Nel mese dell’educazione finanziaria abbiamo intervistato Barbara Tamborini, psicopedagogista e autrice di diversi volumi, che avverte: “Mai usarla come un premio, o per disincentivare un comportamento”. Tutti i consigli di quanto e come darla

 

Emanuela E. Rinaldi, professoressa Associata di Sociologia dei processi culturali e comunicativi presso l’Università degli Studi di Milano-Bicocca ha scritto un libro che si chiama La paghetta perfetta. L’ho letto perché non ne potevo più di spendere soldi in edicola per le figurine dei calciatori. I miei figli le reclamavano settimanalmente, ma la spesa diventava sempre più ingente per trovare le figurine guarda caso introvabili dei giocatori blasonati. E allora, sono passata al piano alternativo: 5 euro ogni domenica, spendeteli come volete ma non tiro più fuori un euro dal portafogli.

 

 

Non sono certo l’unica. Da un recente studio su un campione di genitori che hanno figli appartenenti alla generazione Alpha e Z, è emerso come la paghetta sia ancora una pratica ampiamente diffusa in tutta Italia, tanto che il 66% di mamme e papà ha dichiarato di dare un contributo ai figli per abituarli a fare qualche spesa in autonomia e responsabilizzarli sulla gestione del denaro. Il 40% dei genitori la fornisce con cadenza settimanale, mentre il 22% preferisce darla su base mensile. Per finire con i dati, per il 40% dei figli la paghetta settimanale è tra 10 e 20 euro: con il crescere dell’età aumenta però anche la quantità di denaro che viene messo a disposizione dalle famiglie ai ragazzi.

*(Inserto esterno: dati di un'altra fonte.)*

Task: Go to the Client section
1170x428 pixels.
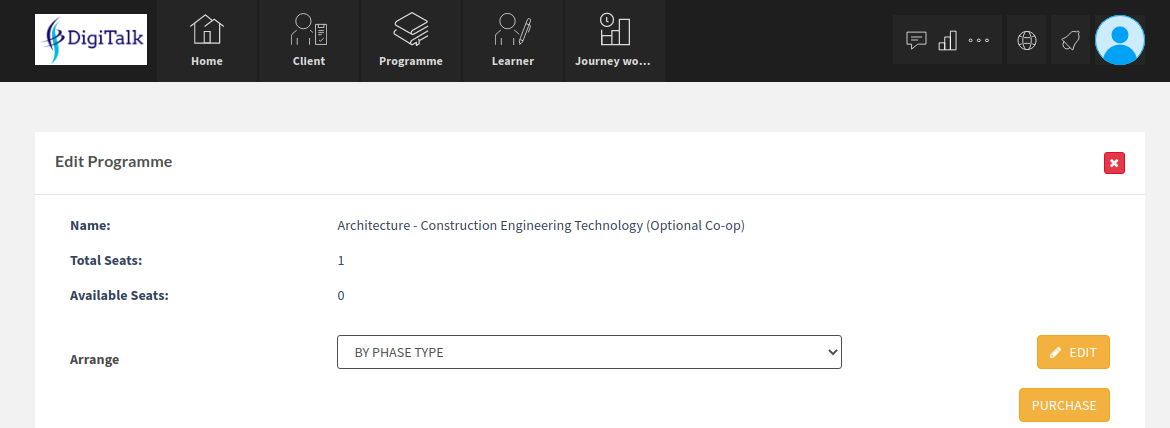Action: [x=309, y=40]
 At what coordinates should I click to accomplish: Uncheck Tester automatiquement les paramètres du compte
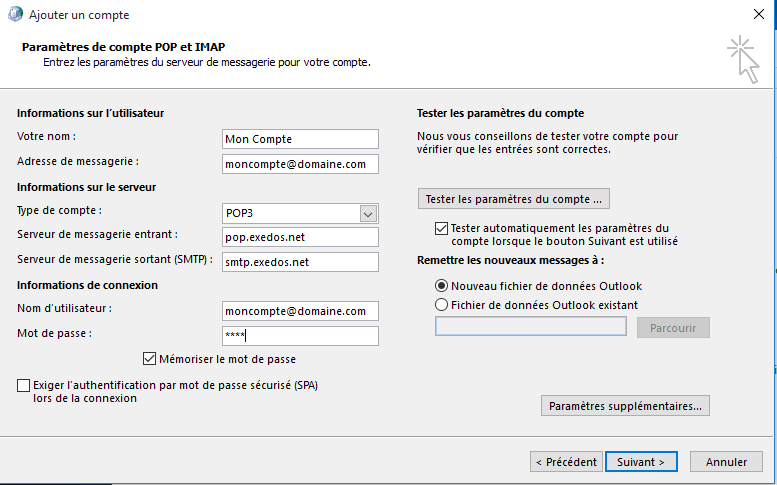(442, 228)
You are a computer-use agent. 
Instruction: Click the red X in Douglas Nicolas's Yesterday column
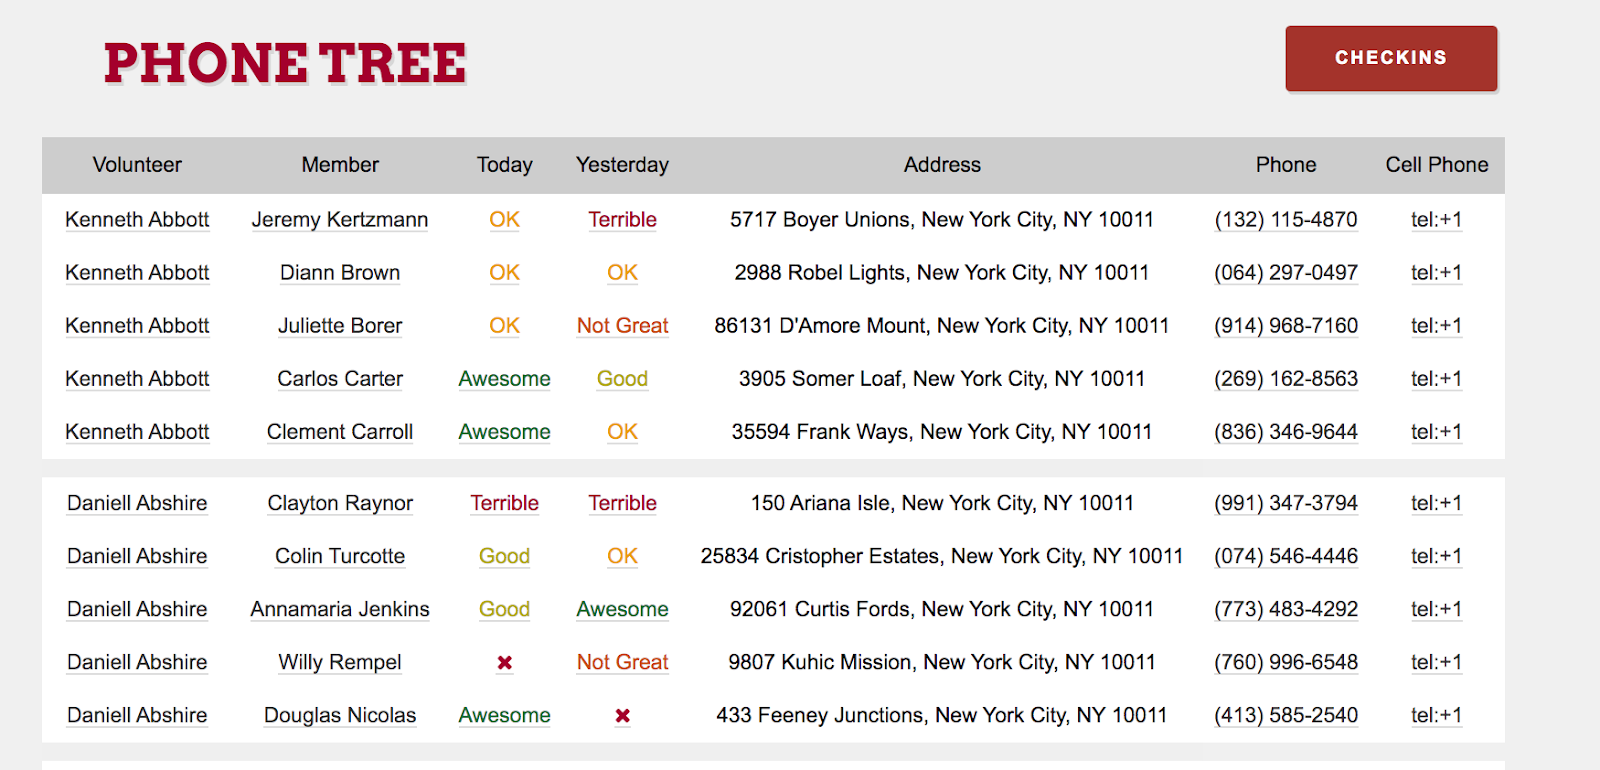622,716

Siccome ottobre è stato  il mese dell’educazione finanziaria (questa sconosciuta nelle scuole insieme a quella sessuale), ho organizzato tra qualche settimana una gita al Museo del Risparmio di Torino per avvicinarli al concetto di risparmio e di consapevolezza del denaro in modo divertente e innovativo.

 

 

Intanto, abbiamo fatto due chiacchiere con Barbara Tamborini, psicopedagogista e autrice insieme ad Alberto Pellai di parecchi volumi sull’infanzia e l’adolescenza (tra i tanti Quello che nessuno ha il coraggio di dirti prima dei 10 anni e Vietato ai minori di 14 anni), per capire i pro e i contro di questo strumento così utilizzato.

 

 

Paghetta sì o no?


È uno strumento utile a livello educativo, perché il bambino e ancora di più i ragazzi nella preadolescenza iniziano a gestire una somma di denaro all’interno della settimana e del mese. Il fattore pedagogico sta nell’allenamento all’autoregolazione e alla programmazione delle piccole spese. Importante è che il “contratto” vari a seconda dell’età e a non chiamarla “paga”, che presuppone che dietro ci sia un lavoro o una retribuzione in base, per esempio, al rendimento scolastico.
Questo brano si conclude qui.